ZADA dominates the Game.

It’s kind of amazing how You can just use Dembow beat pattern and recontextualize it outside of its dancehall/Reggaeton roots and achieve something that works its way from familiarity to interesting new turfs. The pattern has been around since probably the late 80s, yet ZADA’s ‘Snakes and Ladders’ demonstrates that the simple structure is evergreen in the right hands.

‘Snakes and Ladders’ is very danceable by design, in fact, it’s the main focus of the music video, which is shot with a very hypnotic slant in mind, where all of the attention is dead set on elevating and accentuating the movements as if the dance that ZADA and her backers are doing is the true protagonist. The song’s ludic title refers to the ever-present theme of “The game of Love”, where seduction and romance can be seen as a field of competition where both actors are competing for a price, or perhaps are “playing” each other.

Of S&L, ZADA writes: “The whole time we wrote this song, I just wanted to dance; it was hard to sit still. If love was a board game, then the main character in this song would be very crafty and realize that they don’t need their lover to breathe anymore – in fact, it’s time to break the cycle!”

photo by Bonnie Nichoalds

ZADA is also Fresh off the release of “Be Somebody Else”, a very different and much more introspective song revealing the breadth of sounds and moods that ZADA can so easily work with. This Cathartic track instead works with those brief escapist fantasies in which we may dream to be someone else, if not out of envy for what we perceive their lives to be like, then to get away from ourselves and our situations for just a moment.  “This was definitely one of the harder songs for me to write;” Said ZADA of this track.” I tried to be as raw as possible and peel back a few walls. I wanted to cast a light on some of the feelings I’ve had over the years, the moments of self-doubt, and the yearning for change.” she leaves off with.

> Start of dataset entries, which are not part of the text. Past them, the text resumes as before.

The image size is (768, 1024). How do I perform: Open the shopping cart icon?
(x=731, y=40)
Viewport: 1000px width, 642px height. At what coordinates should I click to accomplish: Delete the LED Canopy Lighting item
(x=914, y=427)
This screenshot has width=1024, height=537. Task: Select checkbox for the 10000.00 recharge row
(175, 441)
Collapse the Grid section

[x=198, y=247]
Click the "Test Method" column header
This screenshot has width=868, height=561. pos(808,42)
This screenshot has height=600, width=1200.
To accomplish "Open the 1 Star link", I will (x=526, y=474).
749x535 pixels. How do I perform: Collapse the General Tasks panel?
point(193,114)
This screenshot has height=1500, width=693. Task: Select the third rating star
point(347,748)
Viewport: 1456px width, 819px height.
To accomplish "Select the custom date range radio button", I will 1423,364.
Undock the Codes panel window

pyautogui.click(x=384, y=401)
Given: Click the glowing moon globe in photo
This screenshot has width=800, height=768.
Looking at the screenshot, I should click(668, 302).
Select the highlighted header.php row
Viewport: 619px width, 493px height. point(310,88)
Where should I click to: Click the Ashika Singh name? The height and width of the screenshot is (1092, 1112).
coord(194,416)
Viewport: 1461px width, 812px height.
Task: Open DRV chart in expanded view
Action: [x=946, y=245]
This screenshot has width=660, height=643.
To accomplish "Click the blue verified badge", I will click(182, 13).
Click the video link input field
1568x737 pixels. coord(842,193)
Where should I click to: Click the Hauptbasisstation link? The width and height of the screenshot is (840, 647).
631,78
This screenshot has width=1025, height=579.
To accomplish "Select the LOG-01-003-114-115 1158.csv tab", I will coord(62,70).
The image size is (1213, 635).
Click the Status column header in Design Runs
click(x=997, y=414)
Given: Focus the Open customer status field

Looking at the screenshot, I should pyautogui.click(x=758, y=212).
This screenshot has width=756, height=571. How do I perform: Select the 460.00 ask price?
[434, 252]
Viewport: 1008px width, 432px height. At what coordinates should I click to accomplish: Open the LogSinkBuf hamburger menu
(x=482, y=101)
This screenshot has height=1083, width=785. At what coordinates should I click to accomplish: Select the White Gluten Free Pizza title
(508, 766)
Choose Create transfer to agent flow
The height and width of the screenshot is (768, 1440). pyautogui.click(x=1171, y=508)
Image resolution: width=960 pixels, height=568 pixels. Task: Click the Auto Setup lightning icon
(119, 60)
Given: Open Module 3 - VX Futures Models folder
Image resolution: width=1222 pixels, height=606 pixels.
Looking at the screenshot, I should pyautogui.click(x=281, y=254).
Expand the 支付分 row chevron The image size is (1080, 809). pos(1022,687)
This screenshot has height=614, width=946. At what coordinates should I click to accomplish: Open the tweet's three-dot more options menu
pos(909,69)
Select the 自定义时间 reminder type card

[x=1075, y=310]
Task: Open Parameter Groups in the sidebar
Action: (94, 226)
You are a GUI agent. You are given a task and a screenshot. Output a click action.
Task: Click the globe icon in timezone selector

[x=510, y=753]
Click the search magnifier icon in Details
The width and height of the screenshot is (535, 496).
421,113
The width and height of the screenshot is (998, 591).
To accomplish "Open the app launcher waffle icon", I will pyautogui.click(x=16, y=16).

These two very contrasting but also complementary releases serve to illustrate ZADA’s songwriting bite. Her cinematic, baroque, and stripped-down sound could not work without that incredible narrative voice in her songwriting, I think that this is the challenge she’s committing herself to every time she sets out to do a song full of intrigue and mystique, and guess what: She keeps hitting the mark every time.